Agent Provocateur Perfume : Fragrance Review

Agent provocateur1

Rated 4.5 out of 5.0

Star rating: 5 stars--outstanding/potential classic, 4 stars--very good, 3 stars--adequate, 2 stars--disappointing, 1 star--poor.

While recently exploring dark, oriental roses, I realized that I have never reviewed the sultriest of them all, the original Agent Provocateur. It is an omission on my part because this fragrance not only posseses a fantastic aura—an explosive mélange of everything dark, seductive and hypnotic -- but it also manages to strike a great balance between provocatively flamboyant and classically elegant. The usual route for sexy, deep cleavage perfumes is the oriental genre with its warm, opulent notes of vanilla, spices and balsams, but Agent Provocateur chooses the mysterious allure of chypre and its mossy woods to convey its passionate character.
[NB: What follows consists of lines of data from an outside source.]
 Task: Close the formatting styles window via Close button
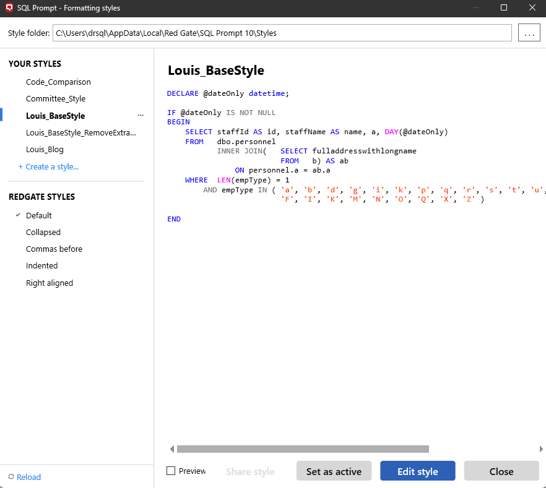tap(501, 471)
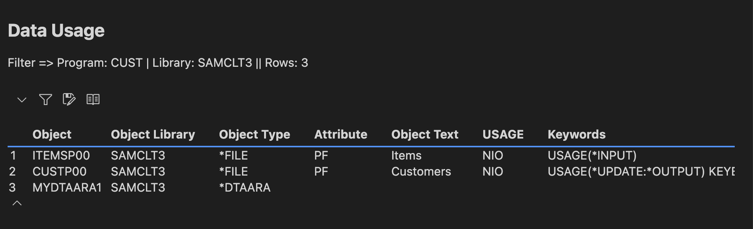Viewport: 753px width, 229px height.
Task: Click the Object Text column header
Action: click(425, 134)
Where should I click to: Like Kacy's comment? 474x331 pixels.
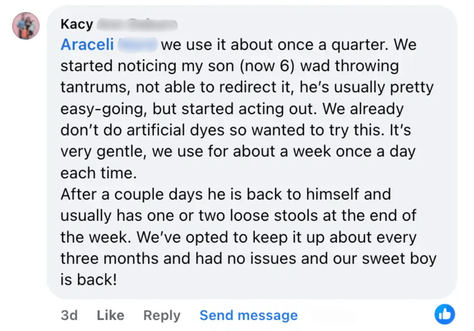click(x=110, y=315)
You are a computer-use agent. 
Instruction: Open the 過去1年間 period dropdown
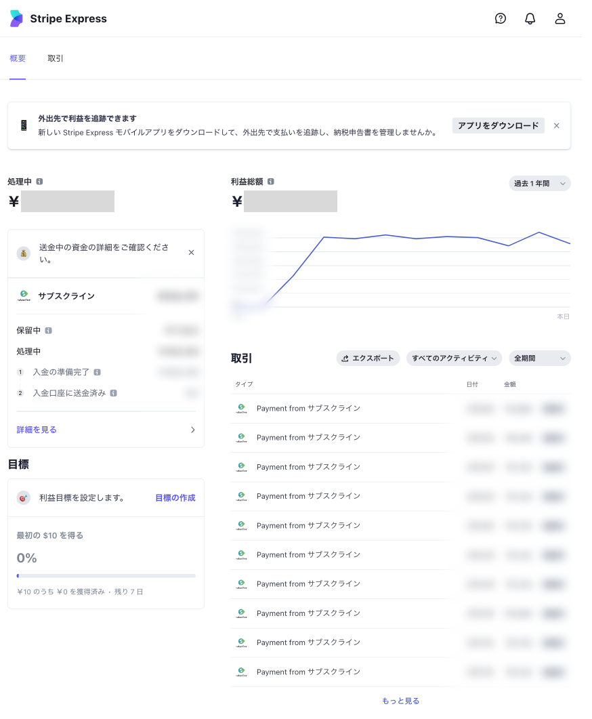click(x=539, y=184)
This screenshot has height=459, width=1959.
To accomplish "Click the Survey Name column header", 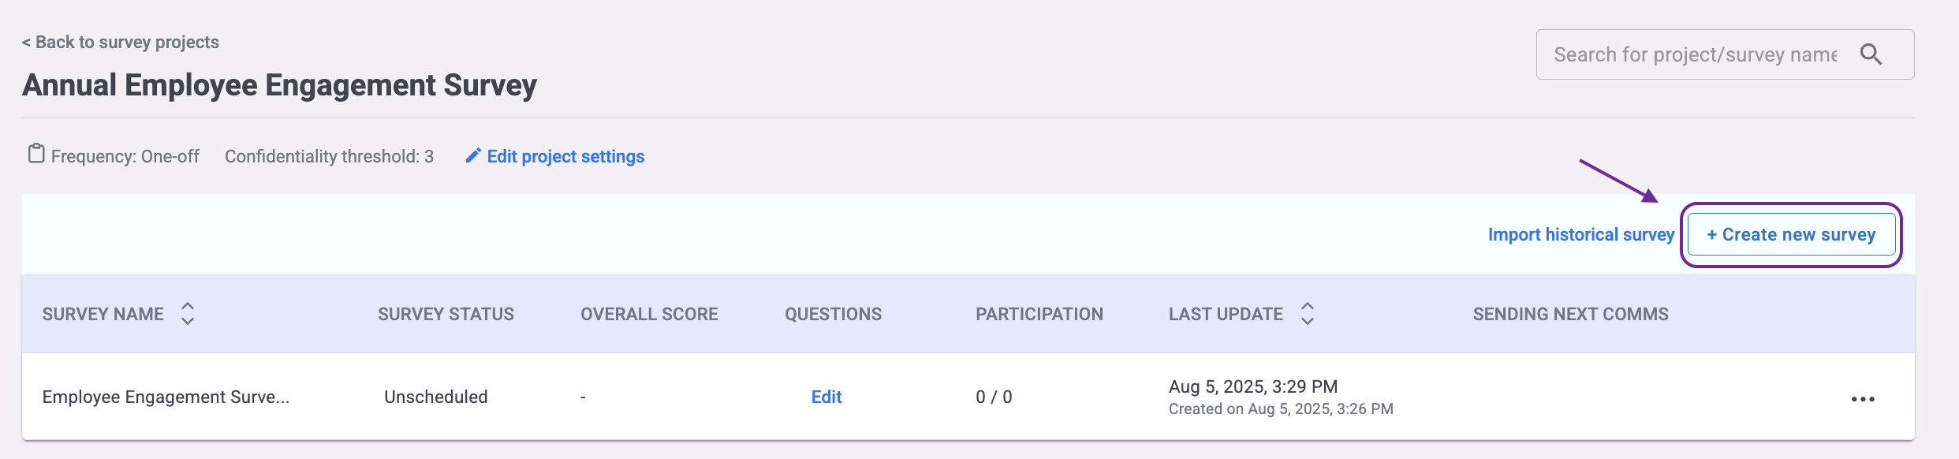I will coord(103,314).
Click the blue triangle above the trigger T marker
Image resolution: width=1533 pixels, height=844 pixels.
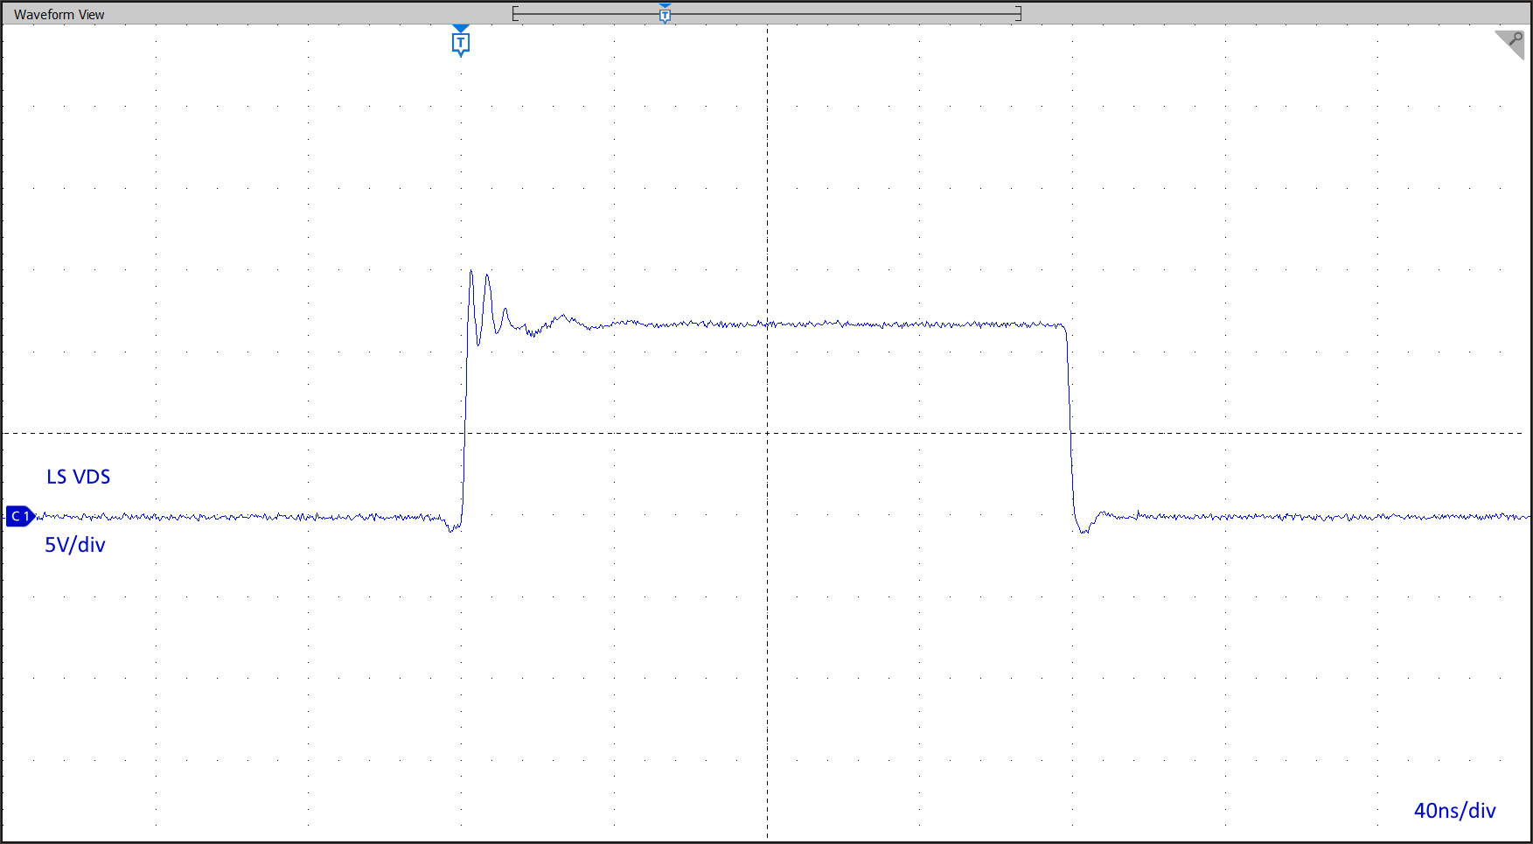point(461,29)
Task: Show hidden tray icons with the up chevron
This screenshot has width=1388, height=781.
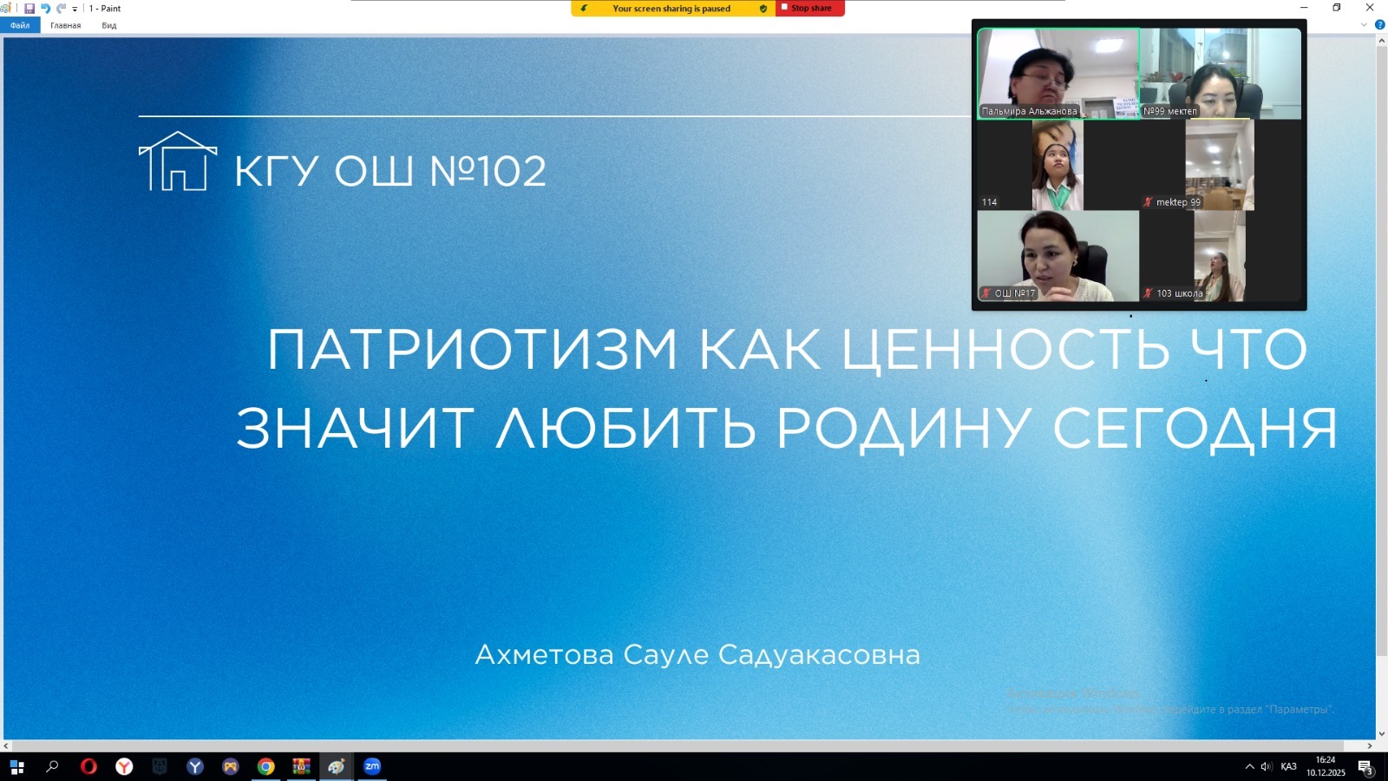Action: [1249, 766]
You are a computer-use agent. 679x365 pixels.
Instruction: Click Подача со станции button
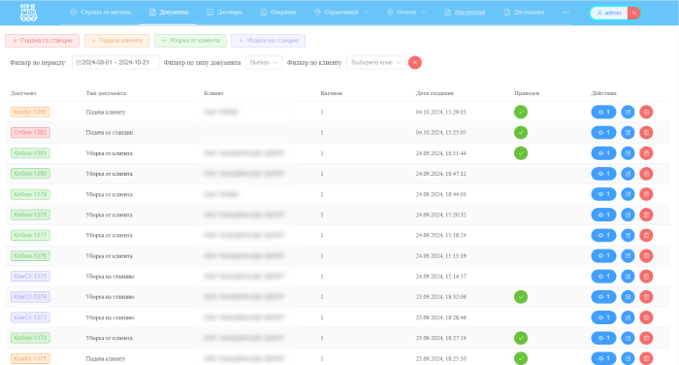[x=42, y=41]
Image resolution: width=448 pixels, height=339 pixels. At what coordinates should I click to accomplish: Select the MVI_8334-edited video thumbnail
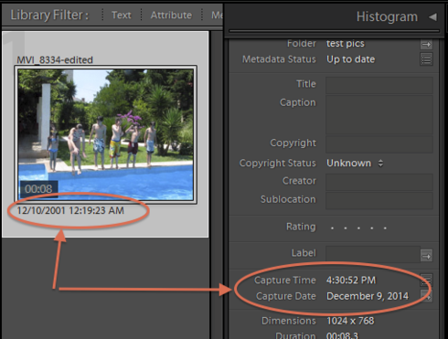(105, 134)
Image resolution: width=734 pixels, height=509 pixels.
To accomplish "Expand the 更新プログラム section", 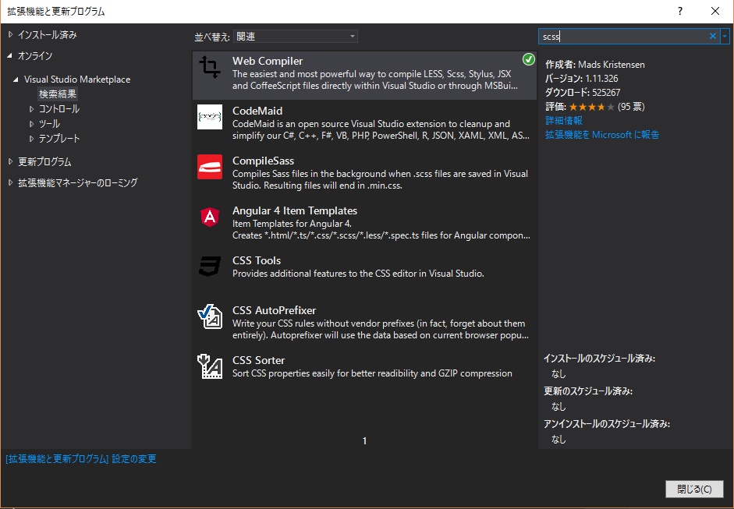I will tap(10, 162).
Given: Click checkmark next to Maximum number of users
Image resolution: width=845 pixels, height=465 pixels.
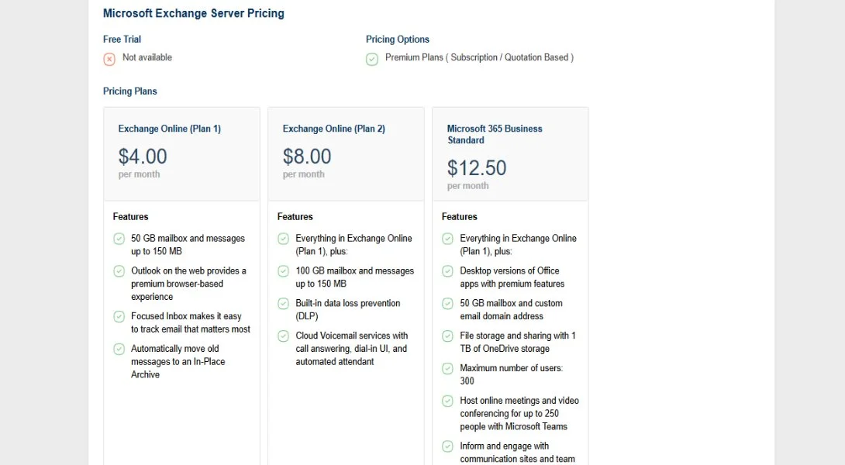Looking at the screenshot, I should (447, 369).

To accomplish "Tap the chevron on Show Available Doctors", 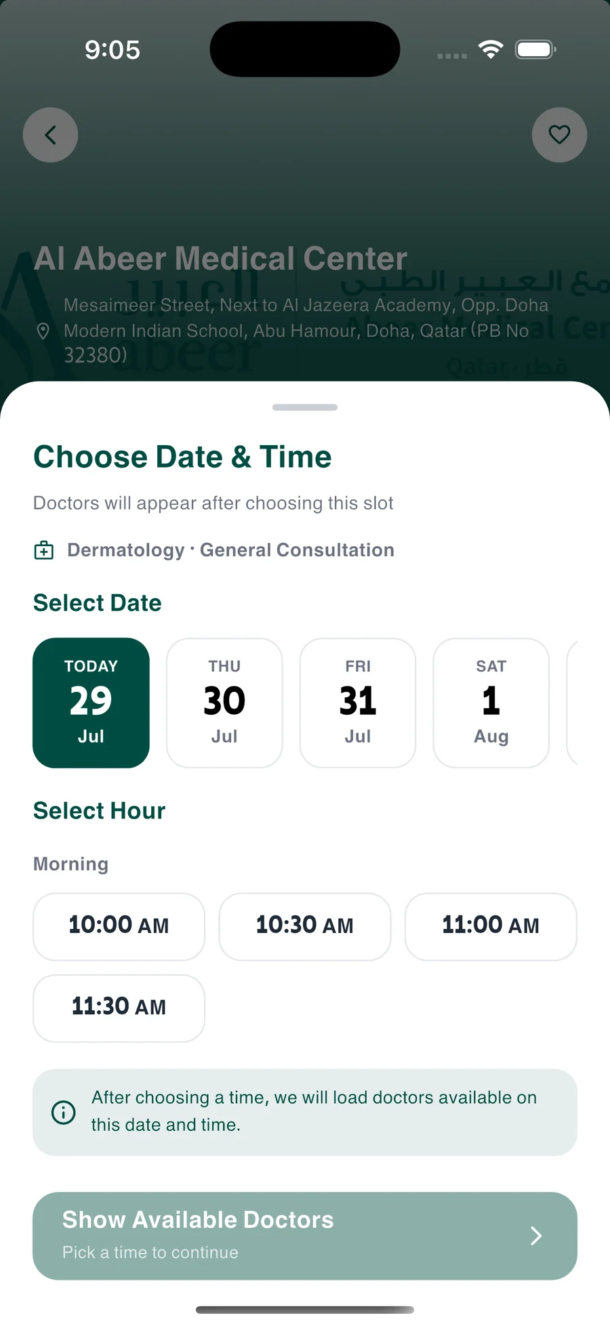I will (x=536, y=1236).
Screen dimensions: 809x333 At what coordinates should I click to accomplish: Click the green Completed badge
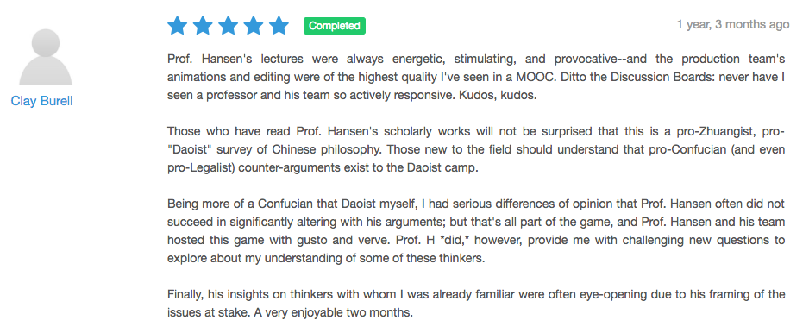[x=335, y=26]
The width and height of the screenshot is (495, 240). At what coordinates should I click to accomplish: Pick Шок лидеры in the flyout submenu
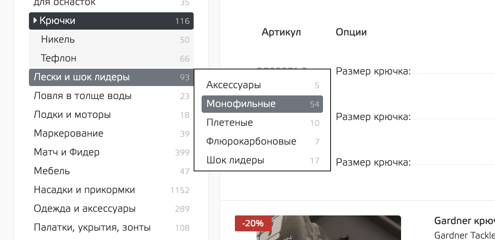[235, 160]
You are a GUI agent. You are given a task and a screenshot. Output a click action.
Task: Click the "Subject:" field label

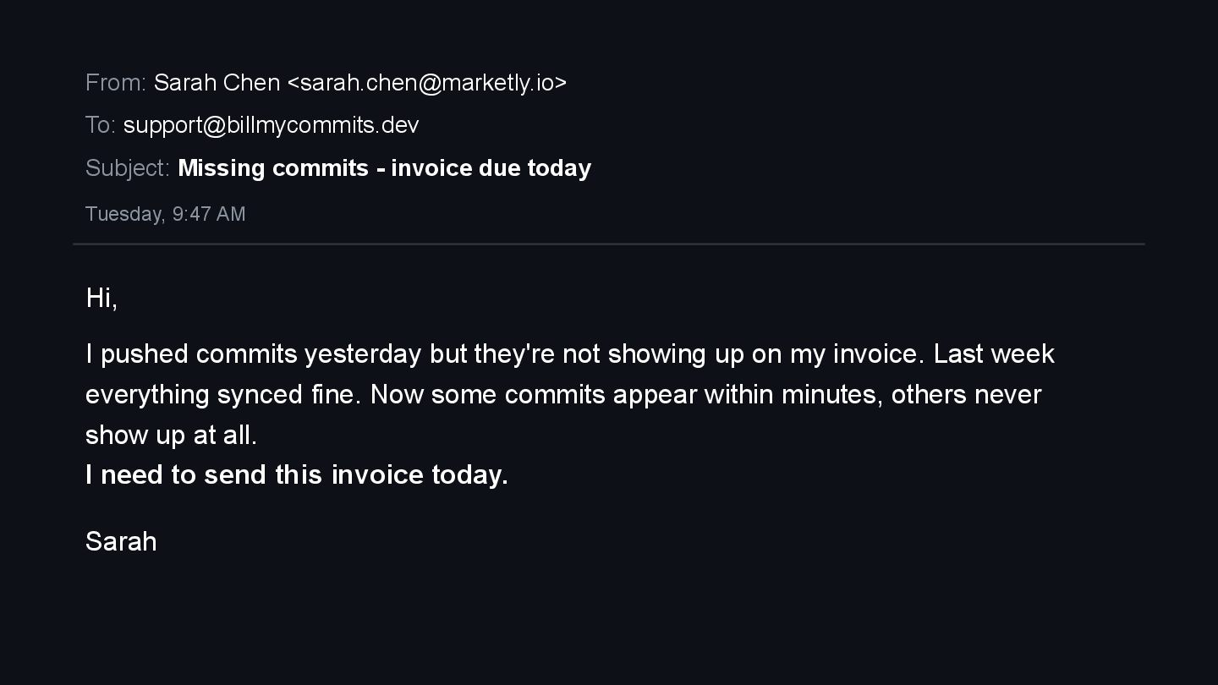pos(128,168)
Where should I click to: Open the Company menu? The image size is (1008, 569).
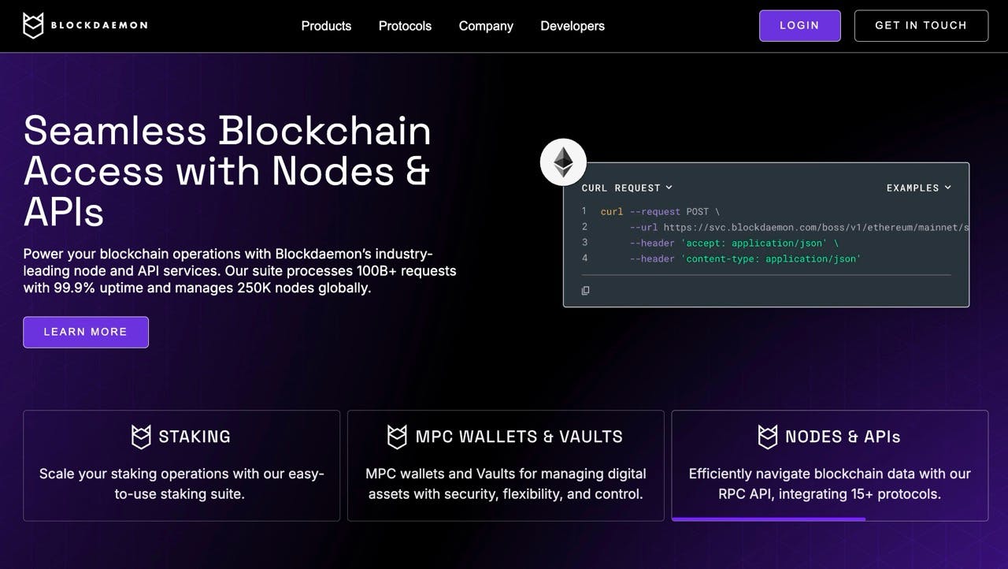(485, 25)
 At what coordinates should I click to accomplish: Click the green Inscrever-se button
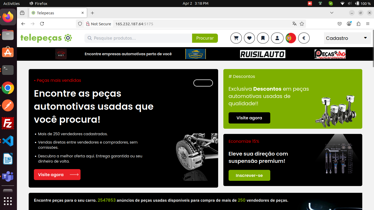(x=249, y=175)
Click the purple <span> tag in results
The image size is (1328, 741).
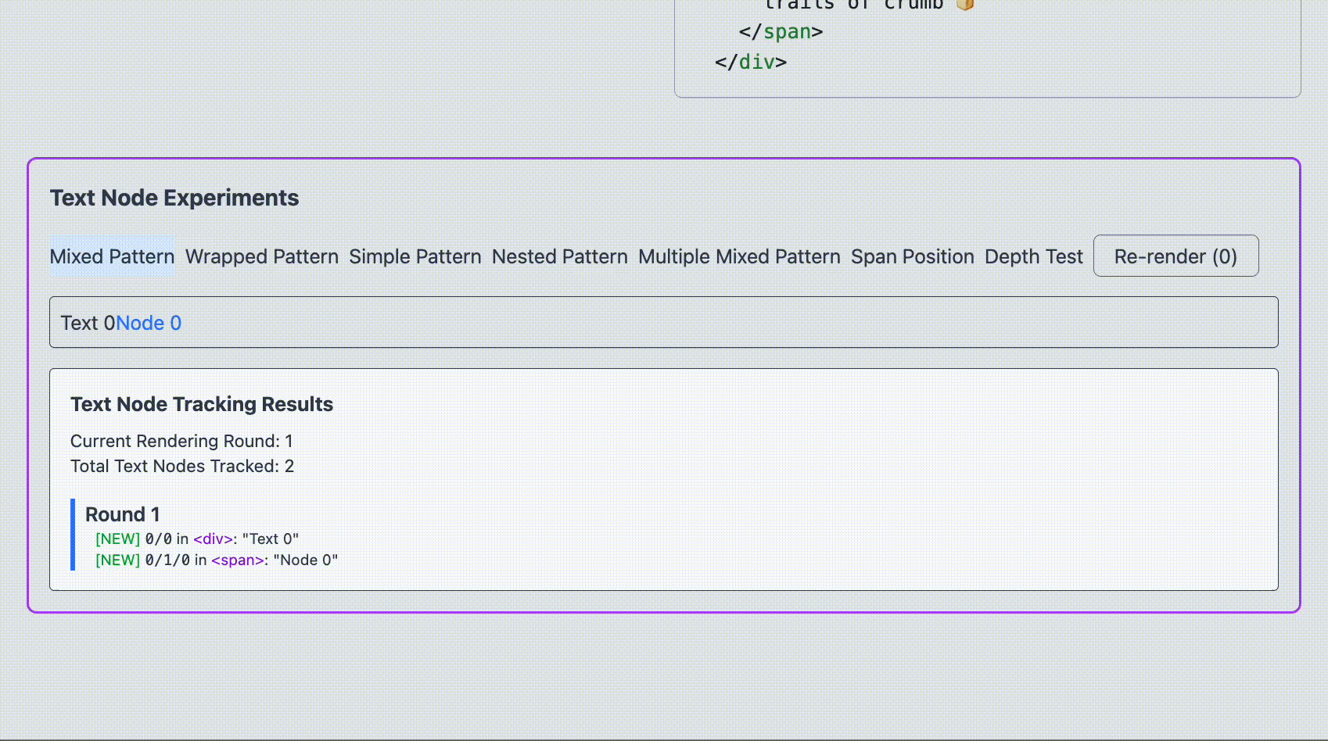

Created by perfumer Christian Provenzano in 2000 for the saucy British lingerie brand, Agent Provocateur blends the richness of rose, patchouli and leather with the austere darkness of oakmoss and smoky amber. The initial fiery flourish of cardamom, coriander and pepper sets a smoldering sensation which is maintained from the top note to the last chord. This warmth runs through the voluptuous form of Agent Provocateur, lending it a very pleasant sparkling sensation. After all, the fragrance is built around notes that are quite heavy and rich, and a spicy accent serves to dispel some of the heft. The main floral theme of Agent Provocateur is rose, and here it is developed as a lush, full-bodied crimson flower. It blooms on the skin and unfolds in layers of honeyed, sweet petals.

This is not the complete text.